### Document segment:
====
By the war’s end her marriage to Ernest had tanked. Martha filed for divorce and paired up with a war hero, General James Gavin, of the Eighty-second Airborne, while Ernest went off the deep end. Having never been dumped before, he stalked and harassed her throughout Europe, once hysterically breaking into her hotel room with a bucket on his head.
During the postwar years Martha took a sabbatical from “writ[ing] and tell[ing] what she saw.” She retired to a village in Mexico, where she raised an Italian boy she’d adopted, and freelanced stories and articles. As always, there were men, notably Dr. David Gurewitsch, a thinking woman’s Casanova, who fell deeply in love with her and pleaded with her to move with him to New York City.
But in 1952 she broke it off, moved to England, and found another beau to her taste, Tom Matthews, a handsome, debonair ex-editor of
Time.
They married in 1954, and for the first few years chemistry and good times held Martha’s wanderlust in check.
Eventually, though, she shoved off and divorced him too. A “female flying Dutchman,” she required movement, change, and novelty—new events to chronicle. With her portable typewriter in hand, she lived on the wing, setting up a base of operations in Kenya and investigating Poland, Israel, Germany, and seven other countries.
While fact finding, she wrote two story collections and a novel that brutally dissected sexual love. With methodical ruthlessness she laid bare the dynamics of eros and showed where the old arrangements led: to stasis, suffocation, and mutual destruction. Traditional “soft and helpless women” either cannibalize their lovers or disgust them with their stupidity, sometimes both. Another breed of woman, however, held out hope for a new and improved erotic order in her fiction. These swanky sexpots—replicas of herself—devour men “like ice cream” and win them with a charm that comes from “deft lechery” and from “talking, moving, seeing, [and] being wide awake.”
====
### Information shown:
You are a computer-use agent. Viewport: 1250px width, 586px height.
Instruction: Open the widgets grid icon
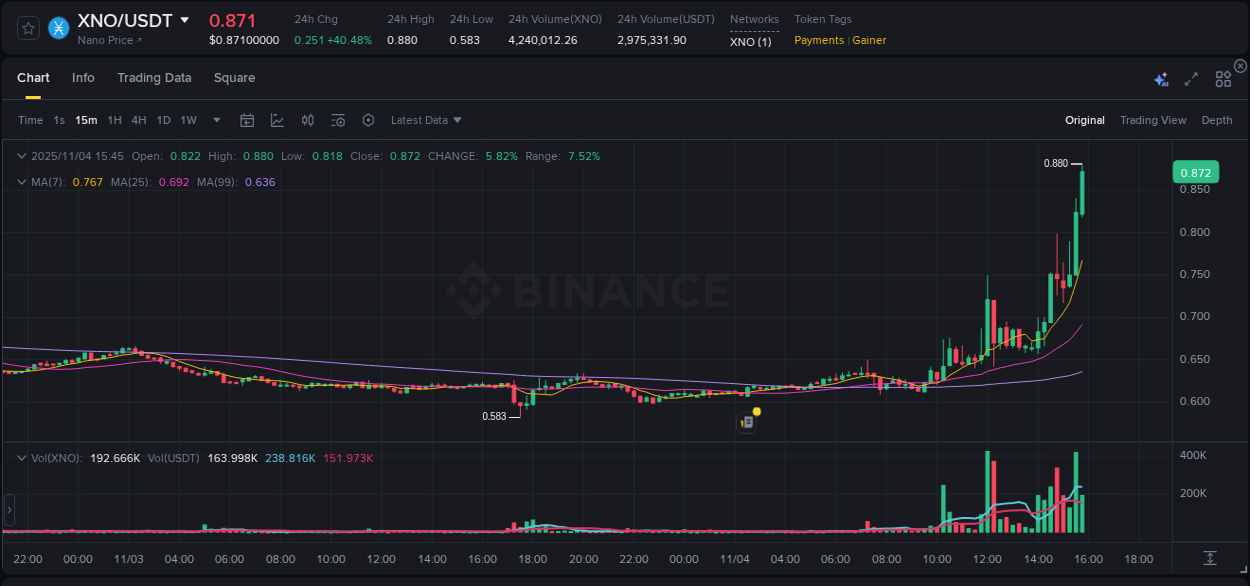1223,78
====
### Stated problem 1:
List every man named in the passage about Martha as her husband, partner, or suitor.
### Stated problem 2:
Write out the part of the passage about Martha starting with "During the postwar" and going on through "wanderlust in check.".

### Exercise answer 1:
Ernest, General James Gavin, Dr. David Gurewitsch, Tom Matthews

### Exercise answer 2:
During the postwar years Martha took a sabbatical from “writ[ing] and tell[ing] what she saw.” She retired to a village in Mexico, where she raised an Italian boy she’d adopted, and freelanced stories and articles. As always, there were men, notably Dr. David Gurewitsch, a thinking woman’s Casanova, who fell deeply in love with her and pleaded with her to move with him to New York City.
But in 1952 she broke it off, moved to England, and found another beau to her taste, Tom Matthews, a handsome, debonair ex-editor of
Time.
They married in 1954, and for the first few years chemistry and good times held Martha’s wanderlust in check.